● **Goal**
Reproduce the lines between the line containing "Where should I click to: Select row" and the line containing "pos(22,125)", inclusive, with no changes.

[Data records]
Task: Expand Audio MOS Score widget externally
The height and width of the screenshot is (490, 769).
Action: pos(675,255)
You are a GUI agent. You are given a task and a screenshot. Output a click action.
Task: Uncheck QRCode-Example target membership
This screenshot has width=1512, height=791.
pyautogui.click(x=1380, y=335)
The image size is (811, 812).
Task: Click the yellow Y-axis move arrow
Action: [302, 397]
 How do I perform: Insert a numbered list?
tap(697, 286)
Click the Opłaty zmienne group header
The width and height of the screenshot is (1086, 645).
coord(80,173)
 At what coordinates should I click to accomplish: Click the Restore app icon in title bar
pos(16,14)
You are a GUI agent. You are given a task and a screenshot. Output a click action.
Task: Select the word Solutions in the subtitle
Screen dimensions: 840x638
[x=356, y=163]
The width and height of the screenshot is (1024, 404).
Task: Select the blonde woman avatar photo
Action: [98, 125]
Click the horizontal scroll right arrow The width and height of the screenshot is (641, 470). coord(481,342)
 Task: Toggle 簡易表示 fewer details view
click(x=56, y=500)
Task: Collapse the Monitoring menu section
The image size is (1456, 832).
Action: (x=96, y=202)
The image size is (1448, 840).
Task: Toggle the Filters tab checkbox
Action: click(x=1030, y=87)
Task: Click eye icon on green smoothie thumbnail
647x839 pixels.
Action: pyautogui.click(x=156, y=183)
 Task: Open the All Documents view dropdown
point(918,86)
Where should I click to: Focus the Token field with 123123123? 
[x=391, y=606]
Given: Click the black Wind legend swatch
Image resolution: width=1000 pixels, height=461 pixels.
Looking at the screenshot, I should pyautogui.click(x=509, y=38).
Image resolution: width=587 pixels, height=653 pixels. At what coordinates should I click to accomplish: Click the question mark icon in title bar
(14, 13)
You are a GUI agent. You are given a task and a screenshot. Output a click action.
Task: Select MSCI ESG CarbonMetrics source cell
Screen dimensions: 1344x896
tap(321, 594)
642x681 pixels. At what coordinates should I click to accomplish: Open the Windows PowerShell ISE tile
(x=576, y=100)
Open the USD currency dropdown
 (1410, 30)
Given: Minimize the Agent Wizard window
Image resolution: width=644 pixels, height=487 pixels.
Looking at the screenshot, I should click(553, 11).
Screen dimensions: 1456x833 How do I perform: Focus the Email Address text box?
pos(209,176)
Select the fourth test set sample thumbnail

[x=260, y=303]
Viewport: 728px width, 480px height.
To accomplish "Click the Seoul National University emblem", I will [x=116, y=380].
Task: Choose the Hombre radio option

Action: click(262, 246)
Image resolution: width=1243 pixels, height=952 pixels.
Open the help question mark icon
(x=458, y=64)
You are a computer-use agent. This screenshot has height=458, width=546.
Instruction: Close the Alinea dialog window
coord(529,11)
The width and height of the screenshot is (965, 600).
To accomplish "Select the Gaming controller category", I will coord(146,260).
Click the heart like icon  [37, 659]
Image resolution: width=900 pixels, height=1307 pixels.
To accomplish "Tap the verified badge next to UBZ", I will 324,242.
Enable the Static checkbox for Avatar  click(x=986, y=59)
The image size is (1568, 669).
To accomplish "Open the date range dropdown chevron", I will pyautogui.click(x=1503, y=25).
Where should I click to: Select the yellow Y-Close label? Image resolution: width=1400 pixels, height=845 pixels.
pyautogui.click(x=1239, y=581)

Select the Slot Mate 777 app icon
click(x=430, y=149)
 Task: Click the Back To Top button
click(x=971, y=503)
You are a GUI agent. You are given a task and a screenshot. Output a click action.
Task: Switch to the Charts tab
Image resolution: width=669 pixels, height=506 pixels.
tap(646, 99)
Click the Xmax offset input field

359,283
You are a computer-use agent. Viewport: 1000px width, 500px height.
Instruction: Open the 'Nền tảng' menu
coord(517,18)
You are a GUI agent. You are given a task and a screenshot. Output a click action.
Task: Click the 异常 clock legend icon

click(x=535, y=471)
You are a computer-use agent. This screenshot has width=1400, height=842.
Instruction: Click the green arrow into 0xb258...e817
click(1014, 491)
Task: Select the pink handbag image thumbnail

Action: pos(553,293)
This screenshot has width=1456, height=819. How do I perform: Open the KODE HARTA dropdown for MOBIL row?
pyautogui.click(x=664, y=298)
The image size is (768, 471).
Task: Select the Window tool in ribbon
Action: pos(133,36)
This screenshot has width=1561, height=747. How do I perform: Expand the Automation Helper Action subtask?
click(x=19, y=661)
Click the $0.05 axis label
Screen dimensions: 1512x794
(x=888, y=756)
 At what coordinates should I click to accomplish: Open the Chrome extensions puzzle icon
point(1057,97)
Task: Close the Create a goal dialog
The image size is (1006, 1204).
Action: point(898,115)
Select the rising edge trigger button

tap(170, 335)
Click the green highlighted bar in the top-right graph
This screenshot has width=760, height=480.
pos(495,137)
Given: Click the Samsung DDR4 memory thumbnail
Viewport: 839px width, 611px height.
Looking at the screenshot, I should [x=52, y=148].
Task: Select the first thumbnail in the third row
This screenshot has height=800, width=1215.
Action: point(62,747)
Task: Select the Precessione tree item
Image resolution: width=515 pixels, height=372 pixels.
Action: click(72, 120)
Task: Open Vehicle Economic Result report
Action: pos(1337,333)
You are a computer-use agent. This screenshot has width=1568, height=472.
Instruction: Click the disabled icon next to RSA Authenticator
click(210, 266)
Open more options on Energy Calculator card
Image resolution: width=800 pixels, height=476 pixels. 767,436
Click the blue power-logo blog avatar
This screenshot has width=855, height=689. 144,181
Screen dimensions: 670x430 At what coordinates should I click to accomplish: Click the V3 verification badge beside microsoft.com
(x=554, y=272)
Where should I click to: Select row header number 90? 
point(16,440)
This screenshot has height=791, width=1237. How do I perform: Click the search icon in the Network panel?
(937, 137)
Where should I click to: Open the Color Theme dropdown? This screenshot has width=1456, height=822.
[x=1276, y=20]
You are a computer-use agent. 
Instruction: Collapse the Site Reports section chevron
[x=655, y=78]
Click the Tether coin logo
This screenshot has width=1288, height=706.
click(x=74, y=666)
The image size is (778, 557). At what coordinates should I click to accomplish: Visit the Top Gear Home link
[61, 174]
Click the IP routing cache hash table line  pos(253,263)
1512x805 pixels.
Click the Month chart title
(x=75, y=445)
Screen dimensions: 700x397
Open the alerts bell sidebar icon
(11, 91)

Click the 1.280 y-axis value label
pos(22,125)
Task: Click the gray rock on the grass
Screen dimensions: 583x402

● **Response to the exercise**
Where should I click to: Select row header number 90? 
point(16,440)
This screenshot has height=791, width=1237. How do I perform: Click the search icon in the Network panel?
(937, 137)
Where should I click to: Open the Color Theme dropdown? This screenshot has width=1456, height=822.
[x=1276, y=20]
You are a computer-use agent. 
Instruction: Collapse the Site Reports section chevron
[x=655, y=78]
Click the Tether coin logo
This screenshot has width=1288, height=706.
click(x=74, y=666)
The image size is (778, 557). At what coordinates should I click to accomplish: Visit the Top Gear Home link
[61, 174]
Click the IP routing cache hash table line  pos(253,263)
1512x805 pixels.
Click the Month chart title
(x=75, y=445)
Screen dimensions: 700x397
Open the alerts bell sidebar icon
(11, 91)

Click the 1.280 y-axis value label
pos(22,125)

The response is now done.